My Son Pinocchio Jr by Stephen Schwartz & David Stern. Southwark Playhouse, London SE1 to 14 August, 2**. William Russell

My Son Pinocchio Jr
Music by Stephen Schwartz Book by David Stern.
Southwark Playhouse, the Little, 77-85 Newington Causeway, London SE1 6BD to 14 August 2019.
Tues-Sat 7pm. Sun 2pm & 5pm. Mat Tues & Sat 3pm.
Runs 60 mins No interval.

Tickets: 020 7407 0234.
Reviuew: William Russell 1 August.

The British Theatre Academy has chosen this dismal show by Stephen Scwartz for its annual show for it younger performers who deliver a brisk, energetic show. The stars are for the material which adds nothing to the Disney cartoon except for a few songs and a maudlin plot about Gepetto discovering what it means to be a father and revealing the Blue Fairy to have been a stuck up, self opinionated meddler and omits all the good characters and the good bits. One can see why they chose it because there are lots of opportunities for the younger pupils – the Academy offers training to performers under the age of 23 at its weekly classes – display their skills, and these are duly taken. There are different casts at each performance and there was no faulting the energy and commitment of the one on press night. But the story line is a mish mash of bits of the film. Gepetto decides Pinocchio is not the son he wanted and asks the Blue Fairy to do something about it. Pinocchio doesn’t think much of Gepetto, Stromboli the showman wants the puppet boy as his star turn, the Blue Fairy is miffed, a mad scientist who creates perfect children to order appears, which is extremely creepy when you think about it. Both Gepetto and Pinocchio get swallowed by the whale, escaping by making it sneeze which it does when someone tells a lie. Nobody’s nose grows long, there is no cricket and, worst of all, no J Worthington Fowlfellow.

---+---

### Explore the material
(1) Rewrite the paragraph of the review that begins "The British Theatre Academy has chosen" as a shorter bulleted list, keeping its main facts.
(2) According to the review, what is the running time of the performance?

### Provided data

---+---

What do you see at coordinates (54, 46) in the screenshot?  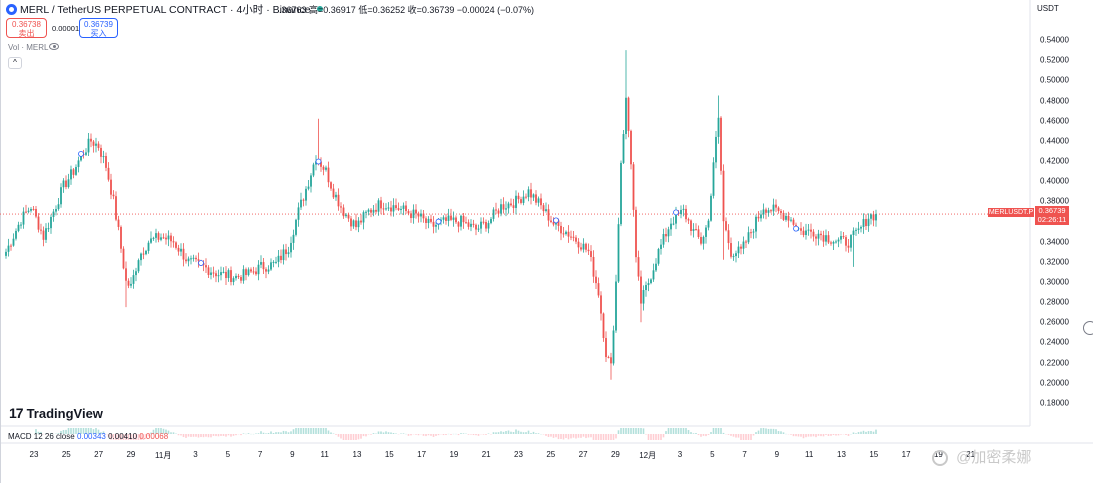 I see `eye-icon` at bounding box center [54, 46].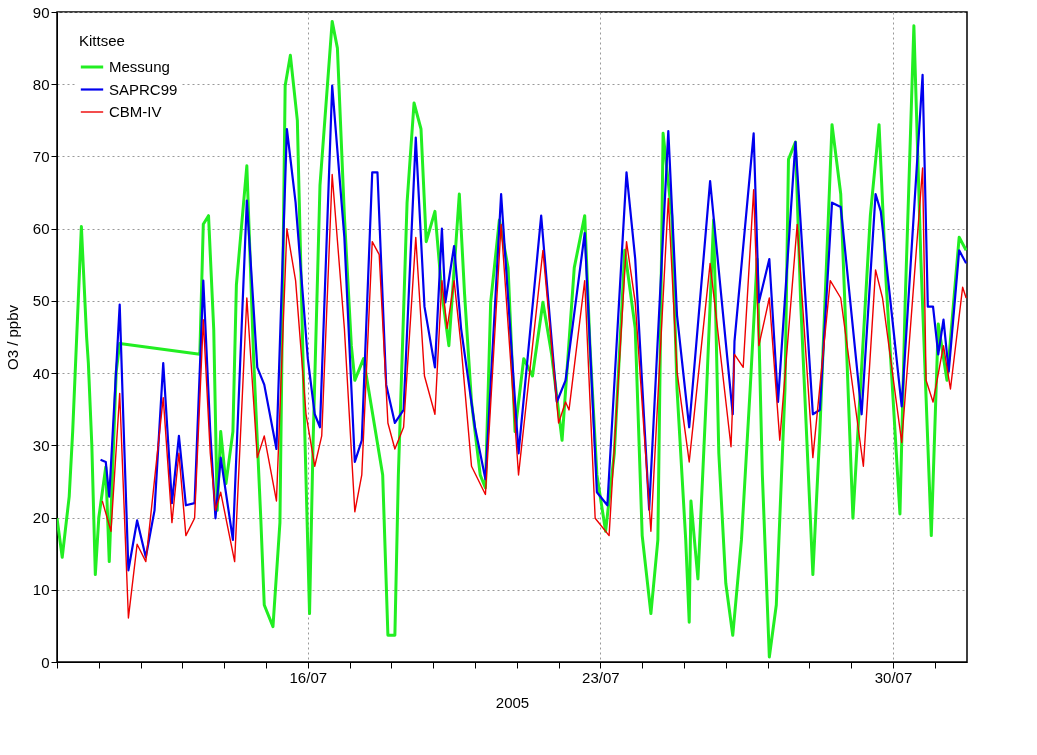 Image resolution: width=1037 pixels, height=755 pixels. Describe the element at coordinates (894, 677) in the screenshot. I see `x-tick-label: 30/07` at that location.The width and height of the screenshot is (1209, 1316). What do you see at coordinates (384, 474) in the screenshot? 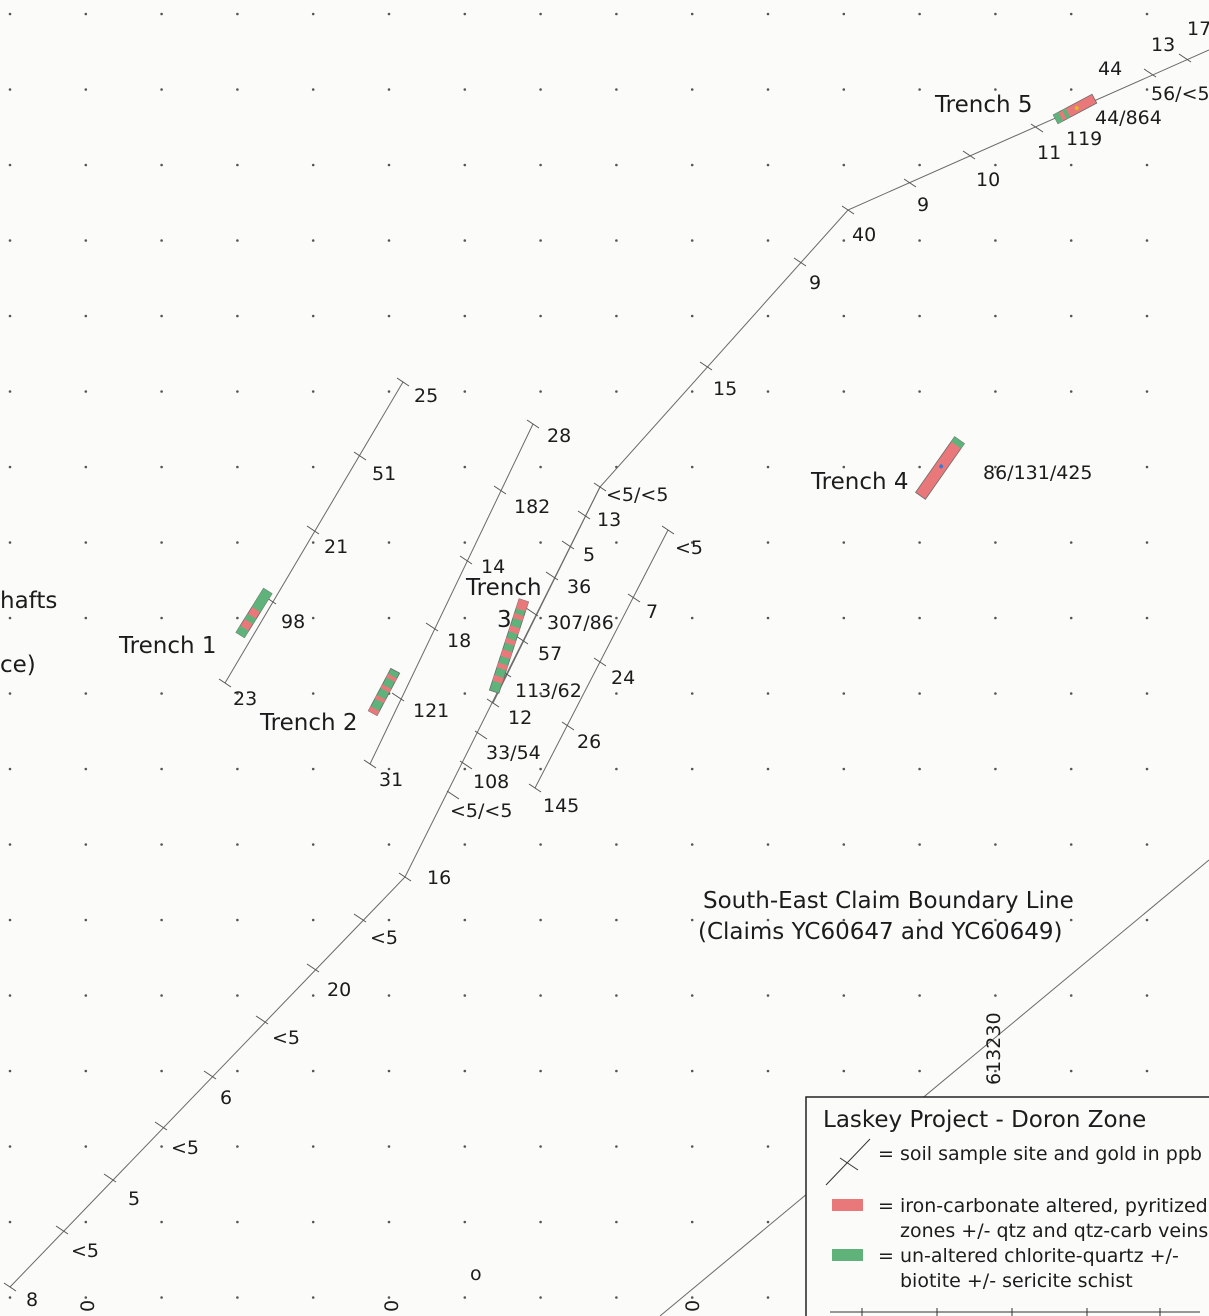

---+---

### Task results
(1)
- The British Theatre Academy chose this show for its annual production by its younger performers, who deliver a brisk, energetic performance.
- The reviewer judges the show dismal. It adds little to the Disney cartoon beyond a few songs and a maudlin plot about Gepetto discovering what it means to be a father. It portrays the Blue Fairy as a self-opinionated meddler and omits the good characters and the good parts.
- The show gives the Academy's younger pupils many chances to display their skills. The Academy trains performers under 23 in weekly classes.
- A different cast plays each performance, and the press-night cast showed unfaultable energy and commitment.
- The storyline is a mishmash of parts of the film:
  - Gepetto asks the Blue Fairy to change Pinocchio.
  - Stromboli wants the puppet boy as his star turn.
  - A mad scientist who creates perfect children appears.
  - Gepetto and Pinocchio, swallowed by the whale, escape by making it sneeze, which it does whenever someone tells a lie.
- No nose grows long, there is no cricket, and J Worthington Fowlfellow does not appear.

(2) It runs 60 minutes with no interval.